Hassan Fadlallah, député libanais issu de l'aile politique du mouvement de résistance Hezbollah, a déclaré qu'Israël a systématiquement violé l'accord de cessez-le-feu conclu avec le gouvernement de Beyrouth et a cherché à contourner les stipulations du mémorandum d'entente irano-américain. Il prévient qu'un accord définitif ne peut être trouvé sans un retrait total des forces israéliennes du territoire libanais.
S'exprimant lors de la commémoration de l'Achoura, marquant le martyre de l'Imam Hussein (béni soit-il), Hassan Fadlallah, membre du bloc de la Loyauté à la Résistance, a souligné que "l'ennemi israélien n'a jamais manifesté la moindre intention de respecter cet accord".
Il a insisté sur le fait que le Hezbollah est pleinement prêt à riposter, et a déclaré que "les parties concernées sont conscientes de la ligne de conduite appropriée et de l'évolution actuelle de la situation".
M. Fadlallah a qualifié le mémorandum d'entente signé par l'Iran et les États-Unis de "réussite notable" pour la République islamique d'Iran, soulignant l'importance de l'inclusion du Liban et l'engagement total de l'Iran dans ce domaine.
Il a souligné que la poursuite des négociations entre le gouvernement de Beyrouth et le régime de Tel-Aviv doit être soumise à la cessation des attaques israéliennes contre le Liban, ajoutant que "les négociations ne pourront pas reprendre tant que les attaques contre le Liban n'auront pas été arrêtées".
Le député libanais a noté que l'accord entre l'Iran et les États-Unis avait créé une "équation régionale" fondée sur "la diplomatie de la force, les missiles, la résilience, le détroit d'Ormuz, la bataille d'Ali al-Taher et la pression politique exercée par la République islamique d'Iran".
"Après avoir placé notre foi en Dieu Tout-Puissant, nous comptons sur la force de la Résistance, notre nation et notre unité, ainsi que sur le soutien de l'Iran", a-t-il fait remarquer.
M. Fadlallah a indiqué que parmi les détracteurs du mémorandum d'entente irano-américain figurent "l'ennemi israélien, qui cherche à saper le cessez-le-feu, et une faction politique libanaise dont les ambitions ont été anéanties et les illusions détruites".
"Ne placez pas votre confiance en l'Amérique, n'anticipez pas notre défaite et ne croyez pas que nous soyons un peuple que l'on puisse soumettre", a déclaré le parlementaire libanais.
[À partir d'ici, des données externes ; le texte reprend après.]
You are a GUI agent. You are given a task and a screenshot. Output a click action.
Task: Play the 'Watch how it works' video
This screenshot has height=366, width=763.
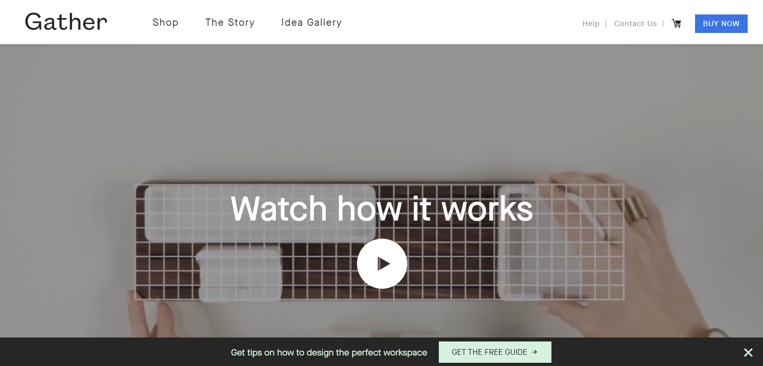[x=382, y=264]
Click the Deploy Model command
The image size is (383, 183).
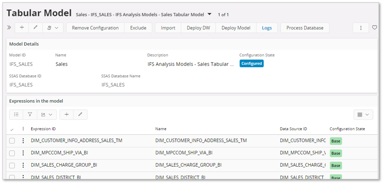pos(236,28)
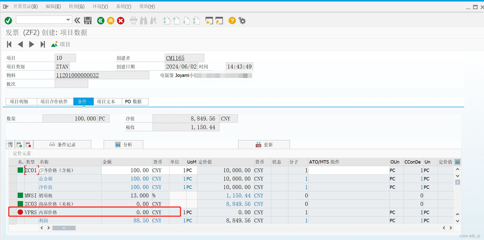Click the insert condition row icon above the table
This screenshot has width=484, height=240.
tap(19, 144)
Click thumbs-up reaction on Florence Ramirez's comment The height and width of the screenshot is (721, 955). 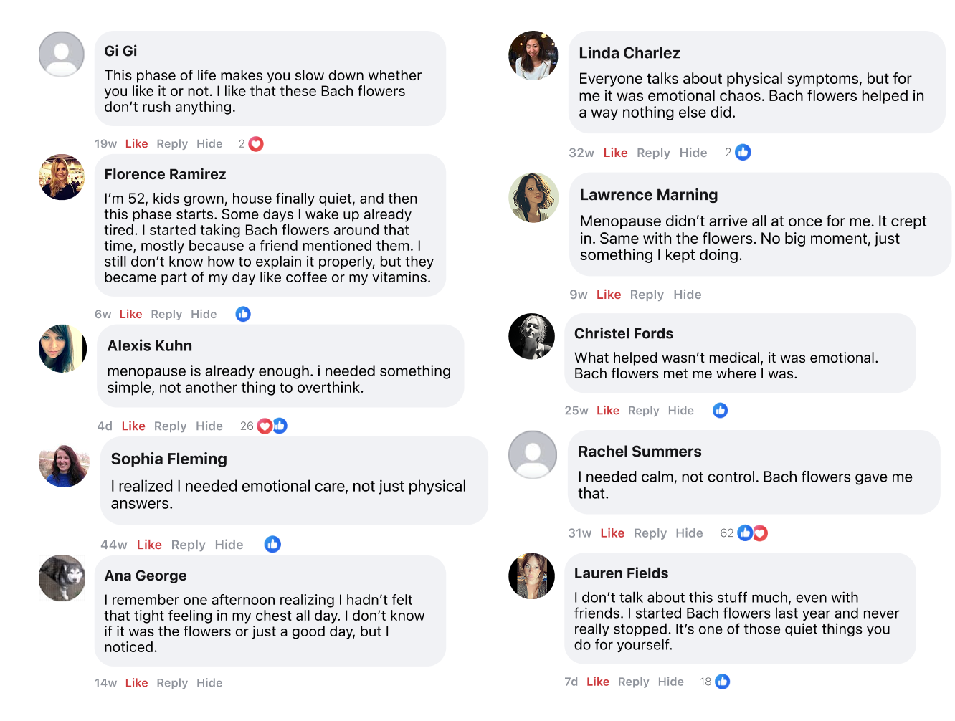[x=243, y=314]

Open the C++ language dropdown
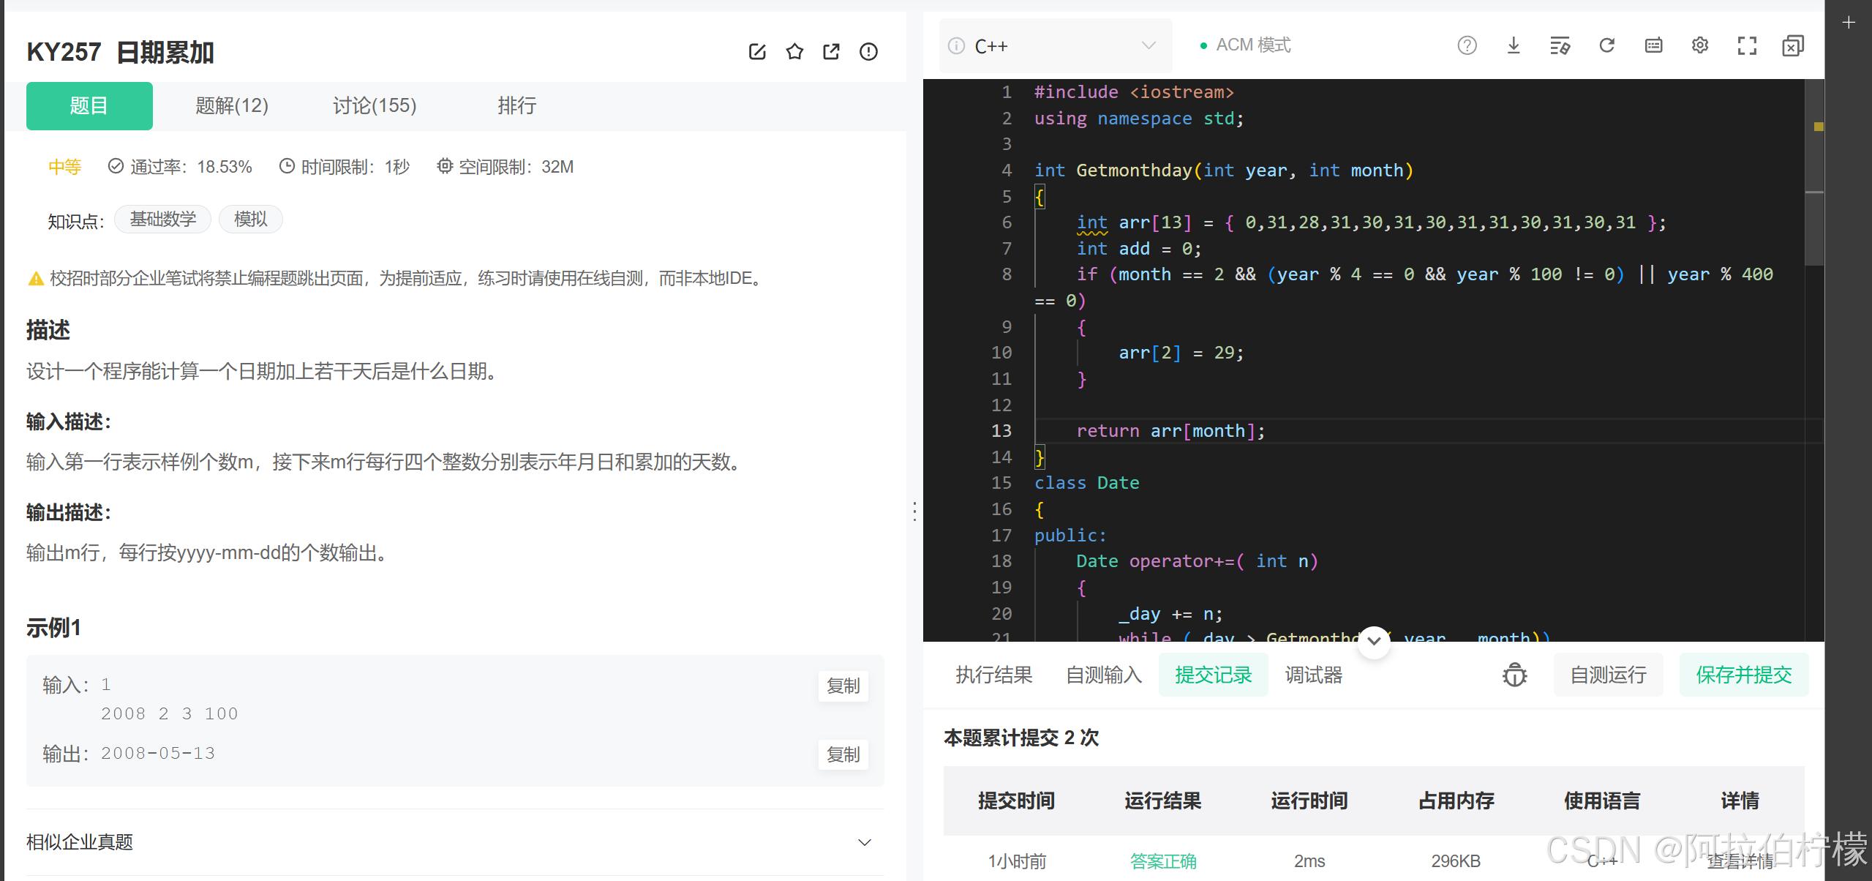coord(1056,46)
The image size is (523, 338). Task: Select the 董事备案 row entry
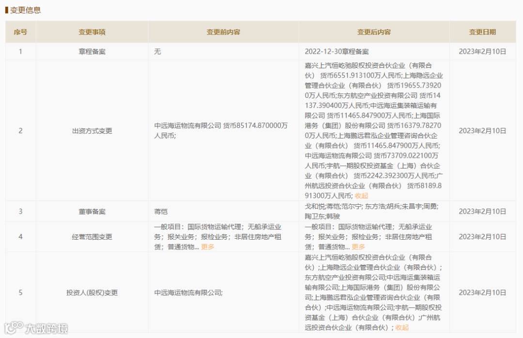92,211
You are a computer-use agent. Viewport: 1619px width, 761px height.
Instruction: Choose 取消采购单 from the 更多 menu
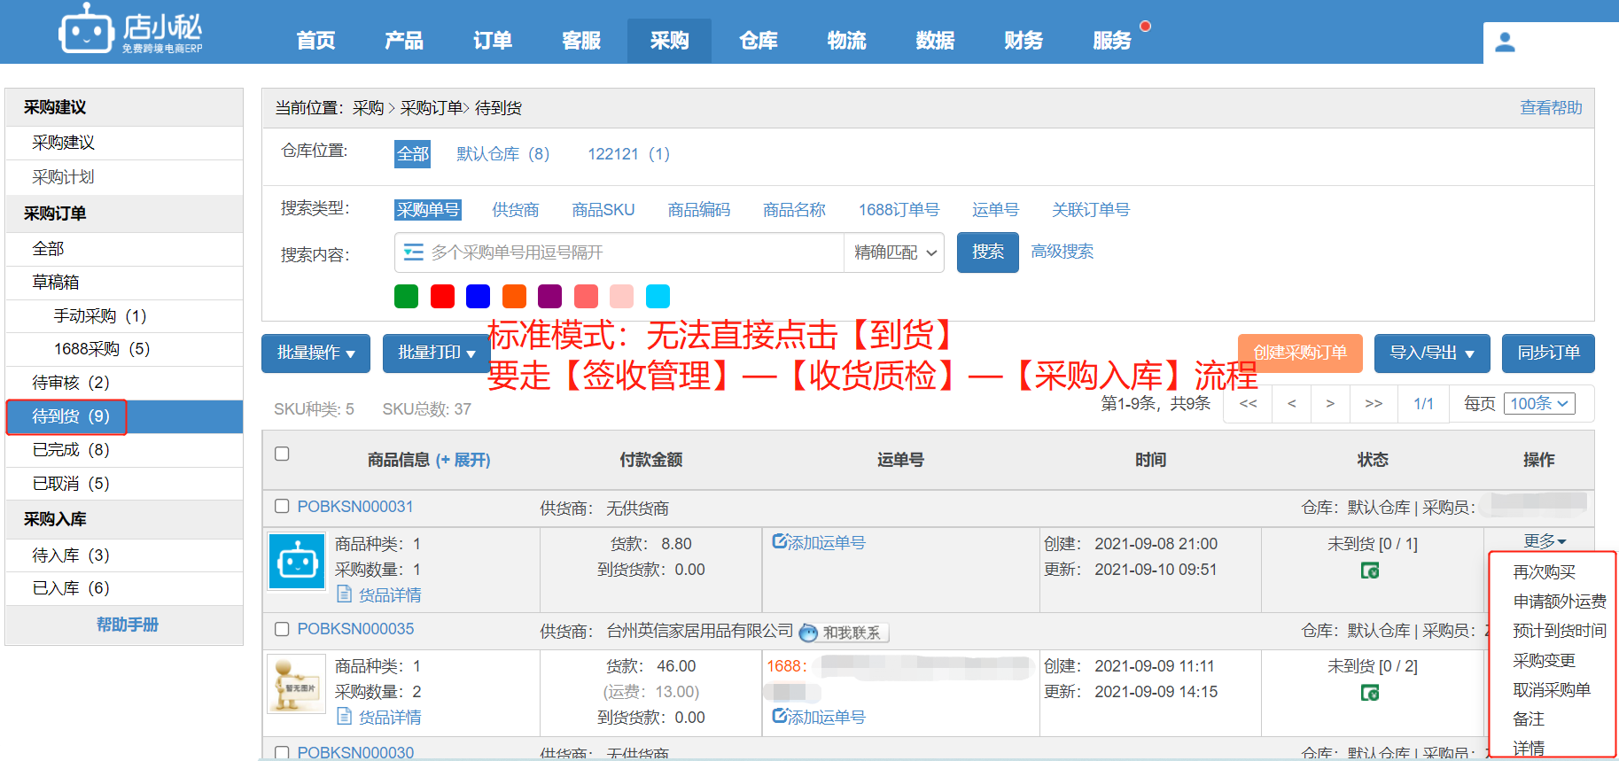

Il a ensuite accusé certaines personnalités libanaises de tenter de saboter l'accord par des pressions politiques et des influences étrangères, et les a mis en garde contre toute concession à l'ennemi.
"Nous les avons avertis [...] qu'ils ne doivent en aucun cas céder à cet ennemi vaincu et humilié", a-t-il déclaré.
Le Hezbollah libanais promet une résistance armée à toute tentative israélienne de s'emparer du territoire libanais.
Ailleurs dans ses propos, M. Fadlallah a souligné qu'aucun accord entre le gouvernement de Beyrouth et le régime de Tel-Aviv ne serait mis en œuvre sans l'approbation du Hezbollah.
il a déclaré : "Rien ne sera mis en œuvre au Liban sans notre accord. Ce à quoi nous consentons sera mis en œuvre, et ce à quoi nous ne consentons pas ne le sera pas, même si le monde s'unissait contre nous."
Il a conclu par un appel à une introspection, s'adressant au gouvernement libanais : "L'occasion n'est pas encore passée [...] Vous devez sortir de cette spirale infernale, renouer le dialogue avec votre peuple, lui faire confiance ainsi qu'au Front de la Résistance, et tirer profit de ce soutien iranien."
Il a ajouté : "C'est le Liban qui a besoin de l'Iran, et non l'inverse. Il est donc à nos côtés."
Le mémorandum d'entente irano-américain a été signé le 18 juin 2026 pour mettre fin à la guerre d'agression israélo-américaine contre l'Iran. Le document en 14 points, négocié par le Pakistan, engage les deux parties à un cessez-le-feu "immédiat et définitif" sur "tous les fronts", y compris au Liban. Il prévoyait également la levée du blocus naval américain et le déblocage des avoirs iraniens gelés.
Cependant, sa mise en œuvre apparaît difficile dès le départ. Malgré l'accord de cessez-le-feu, les forces israéliennes ont poursuivi leurs attaques meurtrières contre le sud du Liban, la banlieue sud de Beyrouth et des villages frontaliers, faisant des dizaines de morts parmi les civils. Les autorités libanaises ont fait état de plus de 4 100 morts depuis mars.